Eight Indian players who are competing in the second-round tiebreaks include –  R. Praggnanandhaa, Vidit Gujrathi, Nihal Sarin, Pranav V, S.L. Narayanan, Karthikeyan Murali, Pranesh M, and Raunak Sadhwani.

 

 

After two drawn games in Round 2, Vidit Gujrathi finally defeats Faustino Oro in the tiebreaks to advance to Round 3, eliminating youngest player in the history of this event . Pranav V and Pranesh M have also joined Vidit as qualified Indians for round 3 after winning their set of tiebreaks.

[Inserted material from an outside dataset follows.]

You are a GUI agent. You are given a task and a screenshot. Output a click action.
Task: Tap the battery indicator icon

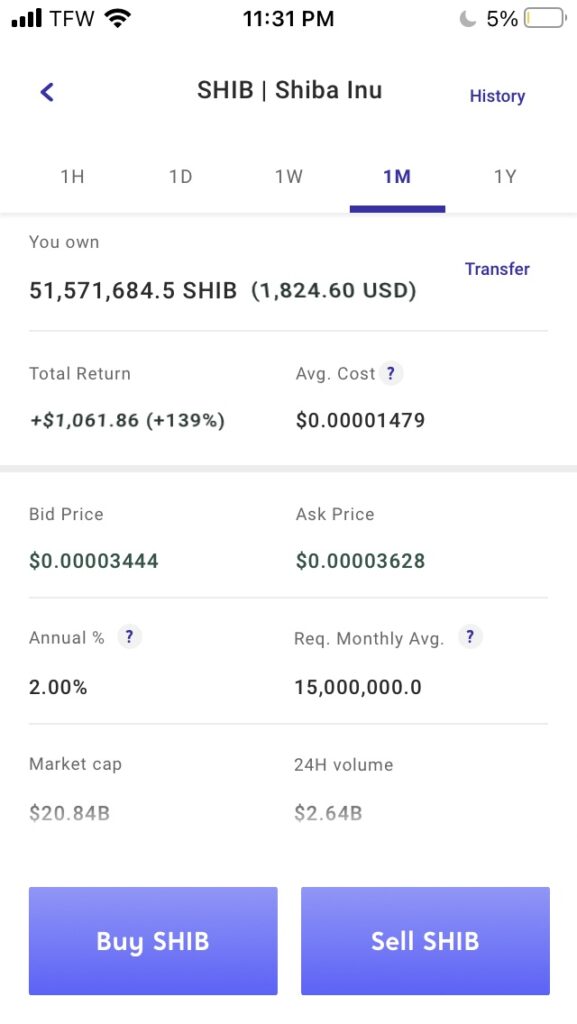(546, 18)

Meanwhile, Nihal Sarin and Raunak Sadhwani fall short of the required win and are knocked out of the tournament in the early stages.

 

 

In a dramatic turnaround, Praggnanandhaa, last edition’s finalist, is facing tough time against Temur Kuybokarov after 1-1 draw in 10+10 rapid games.

 

 

After draw matches in 10+10 rapid games, 3 Indian players – Praggnanandhaa, S.L. Narayanan and Karthikeyan Murali’s fate will be decided in 5+3 blitz tiebreak.